Saturday, October 10, 2015

Penn is Hiring in Computer Science

Penn Engineering is embarking on a period of substantial growth, and the computer science department plans to hire lots of people over the next several years. (You can see a draft of the Penn Engineering plan for growth here. "Data Science and Computation" and Security are both priority areas).

This year, we are planning to hire for multiple positions, both junior and senior, with a focus on (among other things), machine learning. 

So if you are on the market (or thinking about it), send us your application -- apply here: https://facultysearches.provost.upenn.edu/postings/663 

(Unless you want to apply for an endowed chair in computer graphics -- then apply here: https://facultysearches.provost.upenn.edu/postings/664 )

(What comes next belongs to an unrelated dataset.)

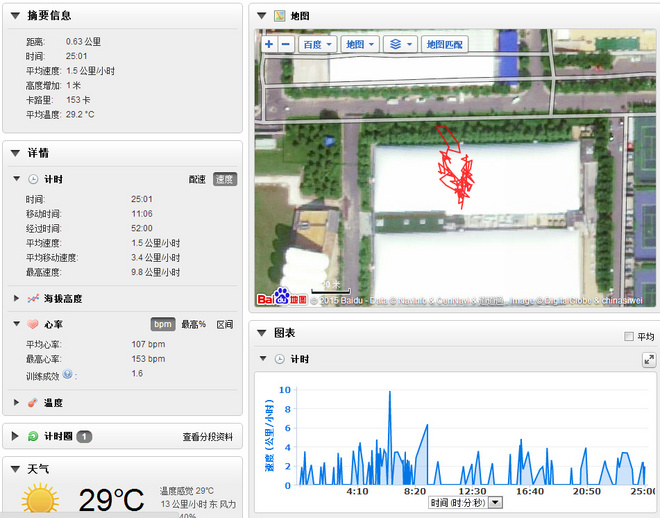Zoom in the map with plus button
Viewport: 660px width, 518px height.
(x=270, y=45)

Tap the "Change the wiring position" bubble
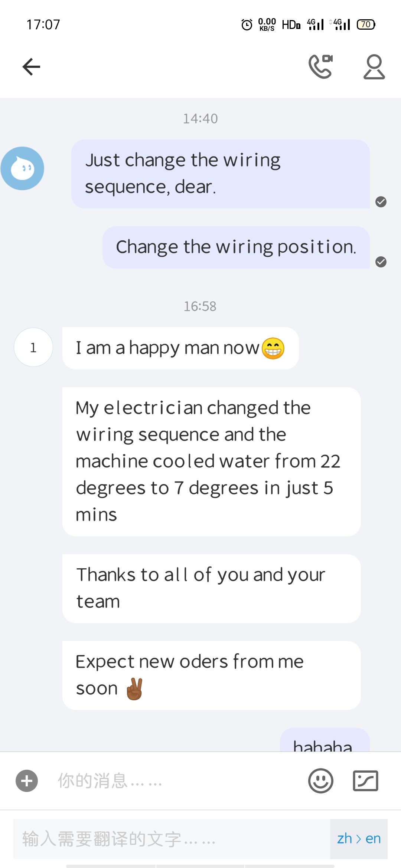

Edit: I forgot to mention! Interest in machine learning is university wide -- both statistics and ESE also plan to hire in machine learning.
Here is the link for applying to the statistics position: https://statistics.wharton.upenn.edu/recruiting/facultypositions/
And here is the link for ESE: http://www.ese.upenn.edu/faculty-staff/index.php

Tuesday, June 09, 2015

An action packed Monday at FCRC

FCRC begins next week, and due to the wonders of co-location will be action packed. (Monday will have among other things EC workshops, as well as the first full day of STOC talks). I've found myself on the organizing committee of two of the three EC workshops, and Monday is also when our STOC paper is scheduled.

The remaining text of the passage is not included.